Ferdinand Magellan
Ferdinand Magellan, Portuguese: Fernão de Magalhães (circa 1470 - April 27, 1521) was a Portuguese sea explorer who sailed for Spain. He was the first to sail from Europe westwards to Asia, and he named the Pacific Ocean. He is also remembered as the first to circumnavigate the globe, although not in a single voyage: in an early voyage he sailed to Indonesia, and in his last voyage he reached the same longitude from the opposite direction.
Born into the nobility as Fernão de Magalhães (or Magalhãens), he was raised a page at the royal court of King John II of Portugal and Queen Eleonora. At age 20 he was sent to India, to viceroy Francisco de Almeida for military training, where geography caught his interest. Returning from India, he was sent to Morocco, where he fought in the Battle of Azamor (28 - 29 August 1513) and received a knee wound. He was also accused of trading with the Moors. The accusation was subsequently dropped, but Magellan fell into disfavour with the Portuguese crown.
He returned to Portugal, and stayed at the royal court of King Emanuel I, but Emanuel let him understand that he would have no further employment in his country's service (after 15 May 1514). Magellan formally renounced his nationality, and went to offer his services to the court of Spain. He reached Seville on 20 October 1517, and thence went to Valladolid to see the Spanish King Charles I. With the help of Juan de Aranda, one of the three chief officials of the India House at Seville, and of other friends, especially Diogo Barbosa, a Portuguese like himself, naturalized as a Spaniard, who had acquired great influence in Seville, and whose daughter he now married, he gained the ear of Charles and of the powerful minister, Juan Rodriguez de Fonseca, bishop of Burgos, the persistent enemy of Christopher Columbus, the steady supporter of his great successor.
By this time, Magellan had found a map, based on reports from prior voyages, that indicated the Rio de la Plata, a large bay-like river mouth in South America, as a passage through that continent to the Pacific Ocean. He decided to pioneer this route to reach the Moluccas (Spice Islands), the key to the strategic and tremendously lucrative spice trade. He allegedly declared himself ready to sail southwards to 75° to realize his project.
Ruy Faleiro the astronomer, another Portuguese exile, aided him in the working out of his plan, and he found an invaluable financial ally in Christopher de Haro, a member of a great Antwerp firm, who owed a grudge to the king of Portugal. On 22 March 1518, Magellan and Faleiro, as joint captains-general, signed an agreement with King Charles by which one-twentieth of the clear profits would fall to them; further, they and their heirs would gain the government of any lands discovered, with the title of Adelantados.

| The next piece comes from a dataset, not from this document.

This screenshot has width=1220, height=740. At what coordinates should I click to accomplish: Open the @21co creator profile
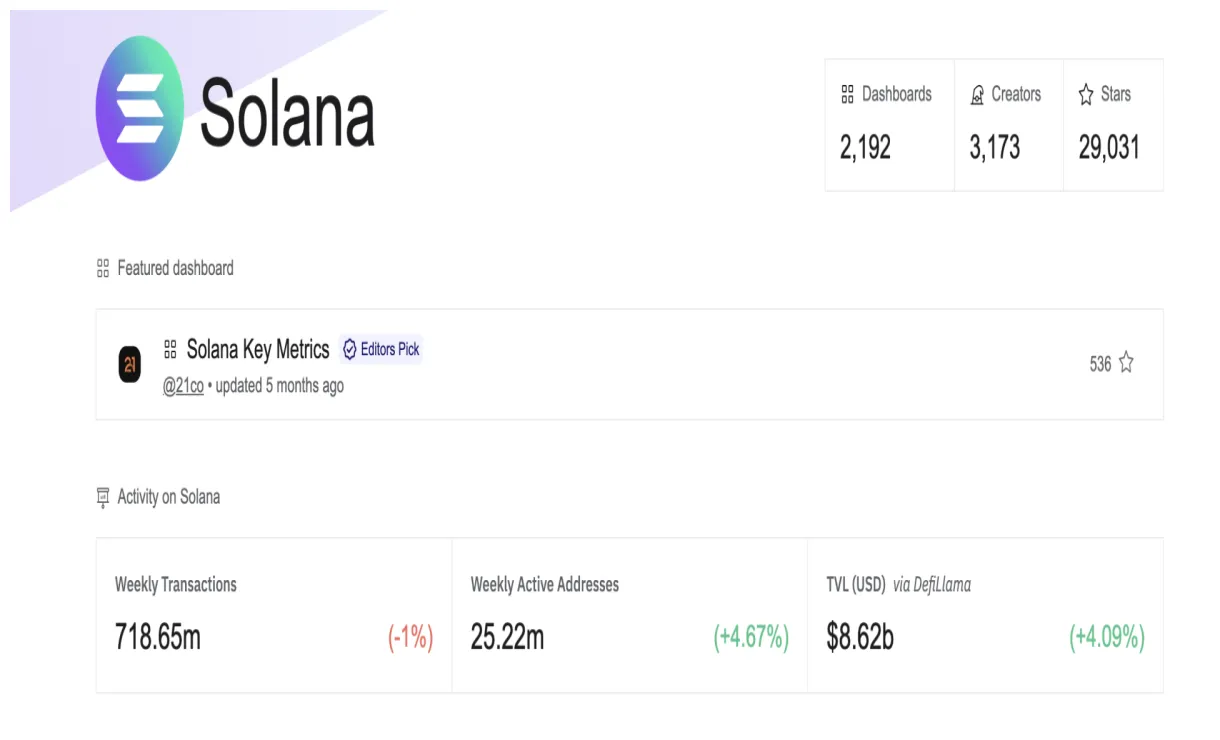(x=185, y=386)
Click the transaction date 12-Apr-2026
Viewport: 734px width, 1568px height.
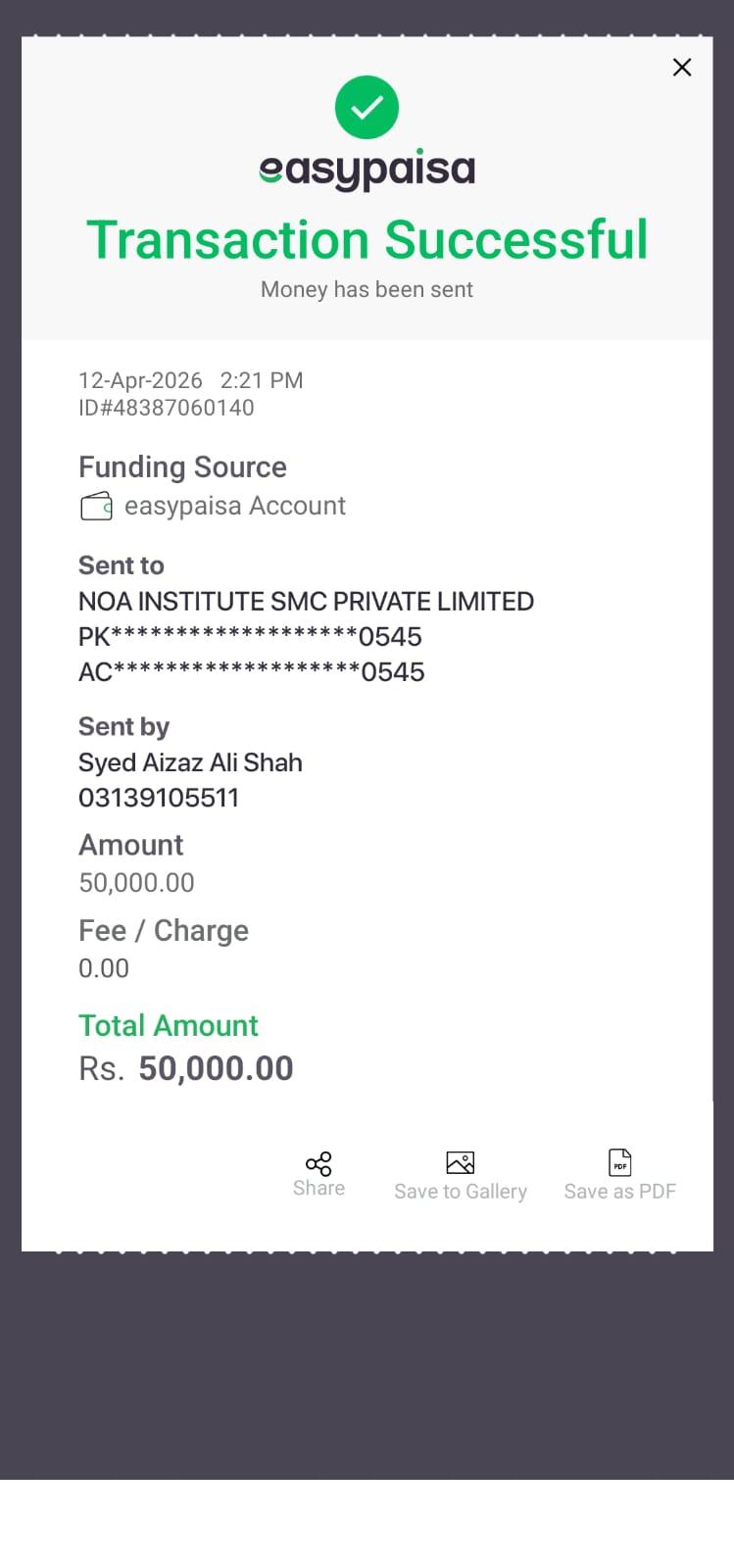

On 10 August 1519 a fleet of five vessels, under Magellan's command, left Seville and dropped down the Guadalquivir to San Lucar de Barrameda, at the mouth of the rivers where they remained more than five weeks. Spanish authorities were wary of the Portuguese admiral and almost prevented from sailing, but on September 20, 1519 Magellan's armada put to sea.
Upon hearing of his departure, King Emanuel of Portugal ordered a naval detachment to pursue him, but Magellan contrived to shake off the Portuguese. His next great challenge was a mutiny by his Spanish captains, which he put down by imprisoning his second-in-command. Soon the fleet reached the South American coast, where the weather and the natives were generally friendly. These good conditions caused them to delay, so that the southern winter struck while they were still on the Argentinian coast.
Magellan decided to spend the winter in a place he called Puerto San Julian in Patagonia. Another mutiny occurred here, involving three of the five ships, but it was again put down, and two expedition leaders were marooned on that inhospitable coast. One ship was sent down the coast on a scouting expedition, but it was wrecked on the return trip. Only a few sailors returned, overland, to inform Magellan of what had happened. On October 21, 1520 they completed an arduous passage through what is now known as the Strait of Magellan entering the South Pacific on November 28. Magellan named the waters the Pacific Ocean because of their apparent stillness.
Three ships were left now (after Estevan Gomez took one and turned back during the Straits passage), crossed the Pacific and on March 6, 1521 found the Marianas and on March 16 the Philippines. Magellan died in the Philippines on April 27, at the Battle of Mactan, after intervening in a local conflict. Only one of the ships (Victoria, commanded by Sebastian Elcano) returned to Spain, on September 6, 1522.